L’ARC peut saisir le compte d’un syndic!

La saisie du compte en fiducie d’un syndic, qui pouvait sembler être la dernière frasque de l’Agence du revenu du Canada, n’en est pas une. En effet, c’est rien de moins que la Cour d’appel de l’Alberta dans Canada (National Revenue) v. Meyers Norris Penny Limited, 2014 ABCA 176 qui confirme la validité d’une demande formelle de paiement signifiée à un syndic de faillite pour obtenir les fonds dans son compte en fidéicommis, afin d’acquitter une dette fiscale du failli.

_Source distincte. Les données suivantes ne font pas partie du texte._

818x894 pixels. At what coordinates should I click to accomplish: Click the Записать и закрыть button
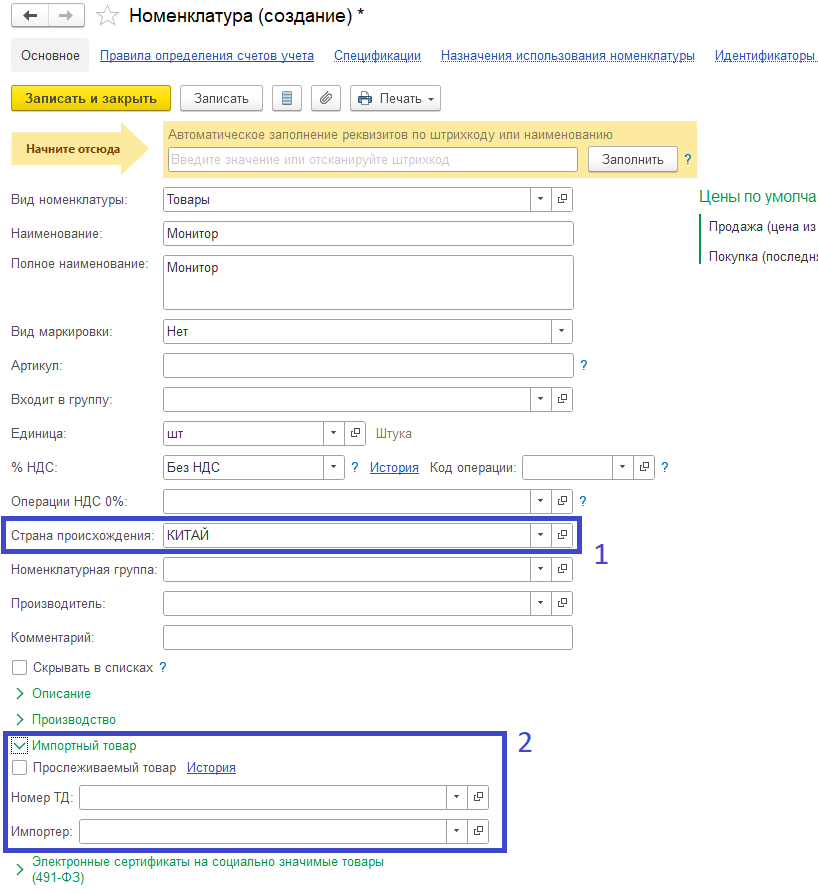point(91,98)
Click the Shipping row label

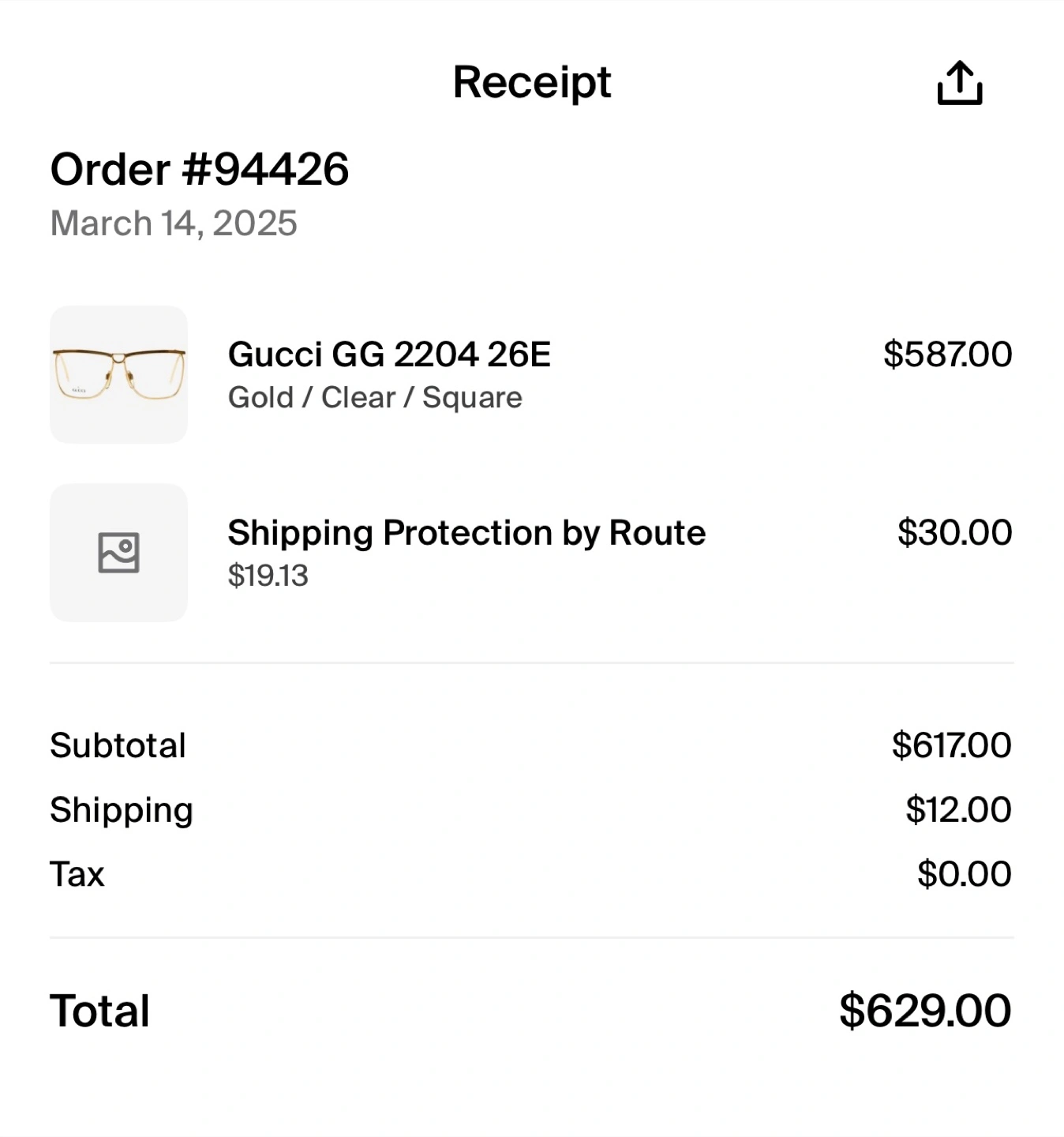click(x=121, y=810)
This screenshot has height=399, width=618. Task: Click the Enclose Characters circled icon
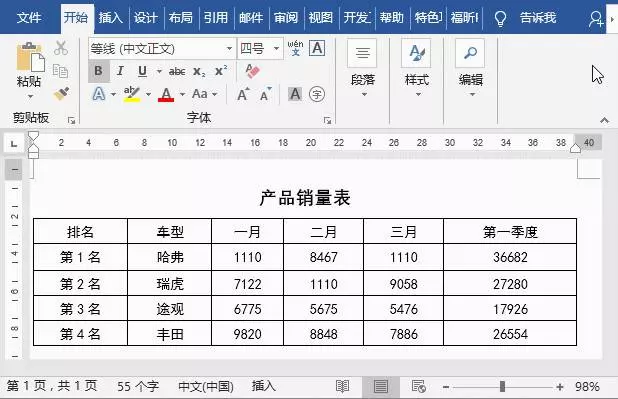coord(317,94)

Ça semble impossible, impensable, absurde? Pas du tout, au bord du précipice fiscal, l’ARC est toujours prête à faire un bond en avant pour l’avancement du Droit, avec un grand « D ». Des mauvais faits amènent une conclusion qui est justifiée par un cas d’espèce, mais qui n’est pas unique dans l’application du principe retenu. L’analyse du cas est toutefois une mise en garde car la situation peut arriver assez souvent dans des circonstances un peu similaires.

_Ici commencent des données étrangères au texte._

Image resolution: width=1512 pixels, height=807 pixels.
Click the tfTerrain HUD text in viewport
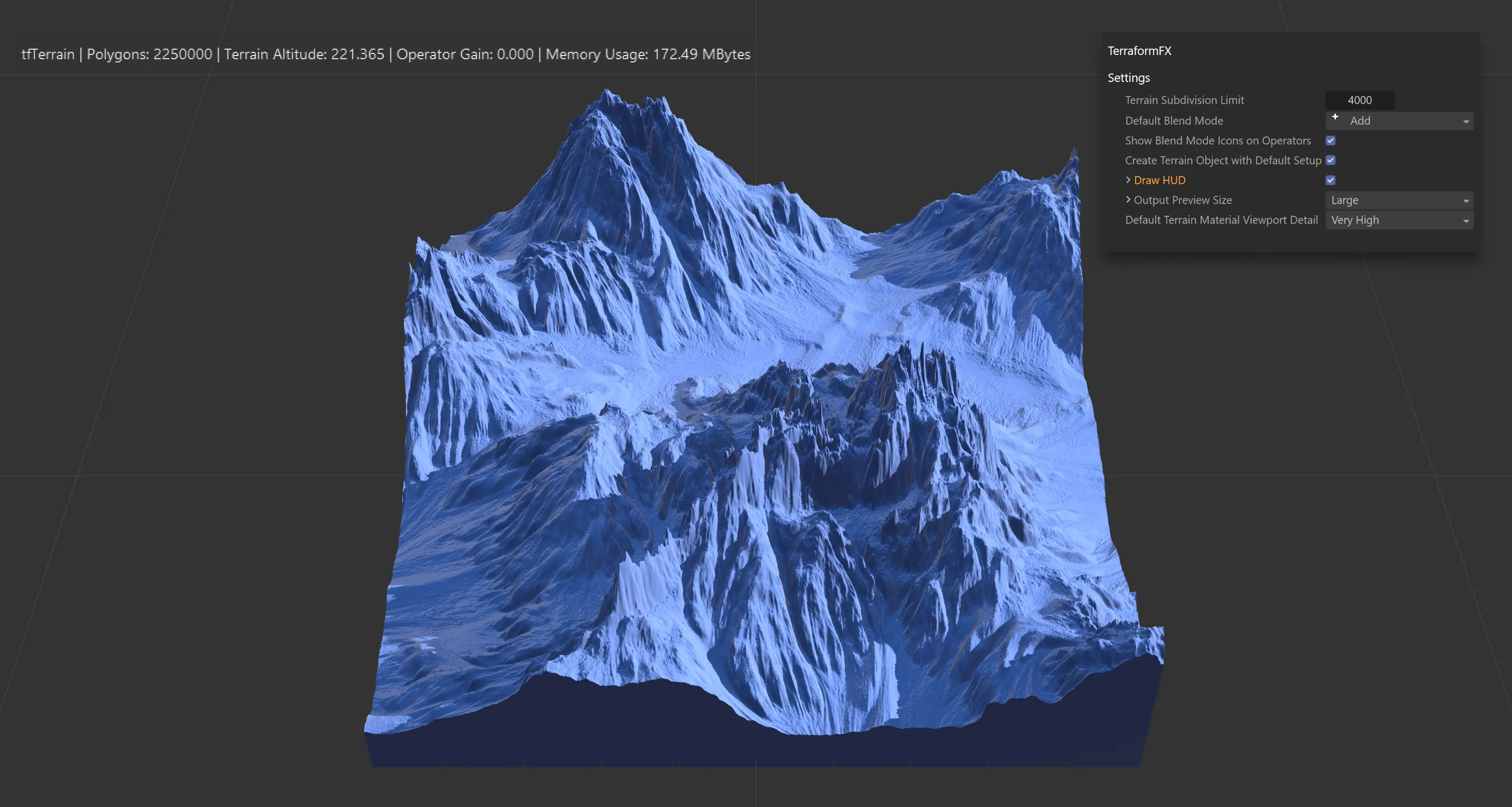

M. Mutter a fait cession de ses biens en raison de dettes fiscales. Sa résidence est vendue par le syndic et, après paiement des créanciers garantis, un surplus de $40 000 est conservé en fidéicommis par le syndic.

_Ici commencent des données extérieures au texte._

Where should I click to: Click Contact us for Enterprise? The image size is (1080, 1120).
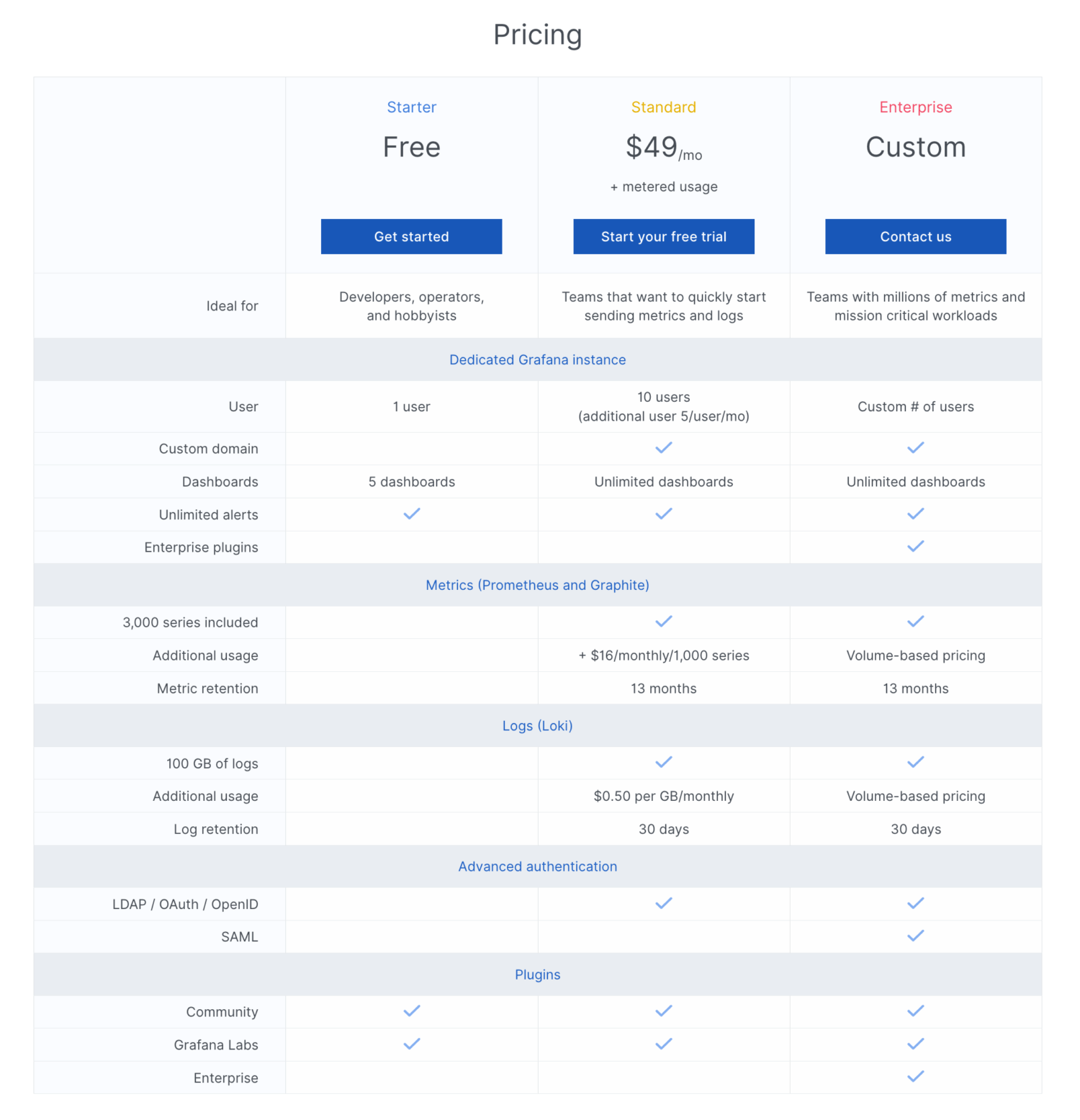[916, 236]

Pendant sa faillite, M. Mutter néglige de payer et remettre la TPS et fait défaut de payer ses impôts personnels. Disons qu’il n’est pas un candidat idéal pour la réhabilitation des débiteurs. La demande de paiement est donc émise par l’ARC pour des créances post-faillite et vise le surplus de la vente de la résidence, que le syndic considère insaisissable. En effet le droit provincial de l’Alberta accorde une exemption de $40 000 sur la résidence principale et le LFI reconnait cette insaisissabilité. L’ARC étant créancière de la faillite pour les dettes pré-faillite, elle est donc probablement au fait de toute cette situation quand le désir lui prend de collecter ses créances post-faillite.

La Cour établit que la suspension des procédures au parag. 69(3) de la LFI ne vise que les recours d’un créancier pour le recouvrement d’une réclamation prouvable. Or, la dette post-faillite n’est pas une réclamation prouvable à la date de la faillite et l’ARC n’est donc pas un « créancier » dont les recours sont suspendus.

La distribution ou remise du bien insaisissable au failli par le syndic aurait été un « paiement » de sorte que la demande formelle s’applique au sens des lois fiscales. Le syndic prétendait qu’il s’agissait possiblement d’une simple « remise ».

L’ARC plaide avec succès qu’aucune exemption provinciale n’est applicable contre une demande formelle de paiement émise par le gouvernement fédéral.

L’affaire semble d’intérêt limité et la décision est passablement motivée par le fait que la Cour a vu d’un mauvais œil que le failli prenne refuge derrière la LFI pour continuer à accumuler des dettes fiscales.

Cependant, dans de nombreux dossiers de faillite personnelle, le syndic doit remettre au failli des remboursements fiscaux insaisissables (comme la TPS), ou possiblement des REERs, ou des salaires pré-faillite saisis et remis au syndic ou des biens légués sous condition d’insaisissabilité. Il pourrait même s’agir de montants dont le failli était fiduciaire. Entre la faillite et le versement au failli, si des dettes fiscales sont nées, on peut anticiper que les syndics recevront de nombreuses demandes formelles. Reste à savoir si l’Agence du revenu du Québec  va elle aussi tenter la même chose.